Can you extend the article about the Red Deer health-care funding rally, picking up after its last sentence?

■ **Text shown**:

+++++

'The community is tired of waiting': Rally in Red Deer calls on province for health-care funding
Ryan Rumbolt | CBC News | Posted: September 11, 2017 7:33 PM | Last Updated: September 11, 2017
Friends of Medicare rally held to ask Alberta government for a better plan
Albertans protesting a lack of health-care funding to the Red Deer Region Hospital Centre (RDRHC) say they've been patient with the province but the time has come for a "concrete plan" to address the needs of the community.
Friends of Medicare, a health-care advocacy group, held a rally in Red Deer Sunday calling for Alberta Health Services to meet a needs assessment by the province — which shows the hospital is short three operating rooms and more than 100 beds.
"I think what people are asking is for basically for [the needs assessment] to be readdressed and I think the community is tired of waiting," said Sandra Azocar, executive director of Friends of Medicare.
"There have been many studies that have been done on the community's needs, so it's time for action."
Azocar said the hospital's funding issues dates back decades to the former PC government, but residents are calling on the NDP government for a plan that "recognizes the urgency" in the central zone.
Dr. Paul Hardy, a general surgeon at the RDRHC, said the province have allocated $4.5 billion over the next four years for health-care projects in the province but "not a single dollar is specifically earmarked" for the central zone.
Hardy said the hospital provides services to more than 450,000 Albertans, up from around 300,000 in the last 10 years. But many patients, specifically those with heart problems, are transported to Calgary or Edmonton for treatment.
"It's becoming increasingly difficult to deliver the care that central Albertans deserve," Hardy said. "We feel central Albertans have been shortchanged on the infrastructure spending over the last 10, 15 years."
'It's certainly a needs thing'
In 2016, doctors at the hospital sounded the alarm over AHS statistics suggesting heart attack patients in central Alberta had a 47 per cent higher mortality rate than people in Calgary in 2014-15.
The hospital can't perform cardiac catheterization, a procedure in which a hollow tube is inserted through an artery to the heart to assess and unblock restricted arteries.

+++++

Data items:
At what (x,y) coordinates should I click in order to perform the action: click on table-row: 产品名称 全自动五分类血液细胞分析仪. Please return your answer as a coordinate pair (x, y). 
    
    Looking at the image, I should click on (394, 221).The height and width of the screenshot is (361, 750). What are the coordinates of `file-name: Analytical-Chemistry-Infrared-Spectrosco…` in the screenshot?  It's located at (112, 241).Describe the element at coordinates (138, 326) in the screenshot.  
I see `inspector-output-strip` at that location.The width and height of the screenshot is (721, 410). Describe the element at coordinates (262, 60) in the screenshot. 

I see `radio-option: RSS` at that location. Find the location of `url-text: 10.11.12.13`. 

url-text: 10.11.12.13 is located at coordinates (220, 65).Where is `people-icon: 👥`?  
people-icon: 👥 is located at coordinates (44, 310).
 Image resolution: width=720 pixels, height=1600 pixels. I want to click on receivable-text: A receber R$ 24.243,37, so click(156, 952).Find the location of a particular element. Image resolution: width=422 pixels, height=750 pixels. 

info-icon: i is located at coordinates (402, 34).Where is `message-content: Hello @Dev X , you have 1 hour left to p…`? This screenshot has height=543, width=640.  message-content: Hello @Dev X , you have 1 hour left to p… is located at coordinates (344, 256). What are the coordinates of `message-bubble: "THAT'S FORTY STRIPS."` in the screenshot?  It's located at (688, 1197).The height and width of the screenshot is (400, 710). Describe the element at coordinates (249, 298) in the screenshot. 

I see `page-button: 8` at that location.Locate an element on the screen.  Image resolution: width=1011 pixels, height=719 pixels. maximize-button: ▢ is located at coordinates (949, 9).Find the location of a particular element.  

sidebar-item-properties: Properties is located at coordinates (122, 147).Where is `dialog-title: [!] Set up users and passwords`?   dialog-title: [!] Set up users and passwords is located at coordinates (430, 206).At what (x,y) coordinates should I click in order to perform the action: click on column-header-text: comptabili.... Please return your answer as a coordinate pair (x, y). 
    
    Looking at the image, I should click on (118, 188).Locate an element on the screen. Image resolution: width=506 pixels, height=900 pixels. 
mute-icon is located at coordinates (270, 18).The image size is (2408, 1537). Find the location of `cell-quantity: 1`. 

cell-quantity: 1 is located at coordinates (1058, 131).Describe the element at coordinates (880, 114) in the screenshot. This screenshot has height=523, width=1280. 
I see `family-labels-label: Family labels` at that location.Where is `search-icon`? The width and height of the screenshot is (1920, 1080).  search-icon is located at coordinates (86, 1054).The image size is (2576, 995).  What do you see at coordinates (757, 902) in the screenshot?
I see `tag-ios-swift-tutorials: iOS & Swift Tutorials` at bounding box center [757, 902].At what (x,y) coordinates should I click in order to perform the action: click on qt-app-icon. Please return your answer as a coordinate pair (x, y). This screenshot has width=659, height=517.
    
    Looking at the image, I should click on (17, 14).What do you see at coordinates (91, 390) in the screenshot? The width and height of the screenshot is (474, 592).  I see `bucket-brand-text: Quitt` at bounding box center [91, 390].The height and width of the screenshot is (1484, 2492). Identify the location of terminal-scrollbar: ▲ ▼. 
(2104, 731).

+++++

■ **Written response**:
"One person that dies because they don't have access to health care is too much," Azocar said. "So it's not a quantifiable kind of thing, but it's certainly a needs thing."
"And we have a government who has said that they're committed to our public health-care system, and this is one of those communities that needs help."
Hardy said central Albertans also have the longest wait times for elective surgery in the province and the RDRHC has moved at least 5,000 operations to other facilities in the province.
'It didn't have to happen'
One cardiac patient who required transport to another city is also a doctor at the hospital.
Dr. Muhammad Shafiq had a heart attack during a shift at the Red Deer Regional Hospital Centre last year. With no cardiac catheterization facility in Red Deer, Shafiq was transported to Calgary for treatment.
Shafiq suffered a second heart attack on the way to Calgary, something his wife Kaniz said could have been avoided.
"It's a blessing that he's alive," Kaniz said in August. "But it didn't have to happen, the second heart attack didn't have to happen had we have had the services here."
Red Deer City Councillor Ken Johnston also knows the struggles faced by patients face in the central zone.
Johnston's wife, Isabelle, suffered a major heart attack last November. She was transported and stabilized at the RDRHC, but without the facilities in Red Deer, she was transported to the Foothills Medical Centre in Calgary.
Isabelle spent the next few months in the hospital where she died from complications related to her heart attack. Ken said he would spend hours every day by her side and saw the gaps in service at the RDRHC first-hand.
"The 100 days that I spent in the ICU … I would have seen maybe 20, 25 heart attacks [from the central zone]," Johnston said, adding patients waiting for rooms would be bedded in hallways or lounges.
"This is not just a cardiac issue where we have to put money into a building. We have to consider the rehabilitation costs by not doing this."
In a release, Health Minister Sarah Hoffman said the province acknowledges the need for "timely access to high quality cardiac care" in rural communities.
"Work is now underway on an approach to assess the needs of small urban communities when it comes to interventional cardiac services," Hoffman said. "This approach will be evidence-based and align with best practice both nationally and abroad."
Johnston said he would like to see a health-care conference held in Red Deer so the community can voice their concerns to AHS and find solutions to hospital's growing needs.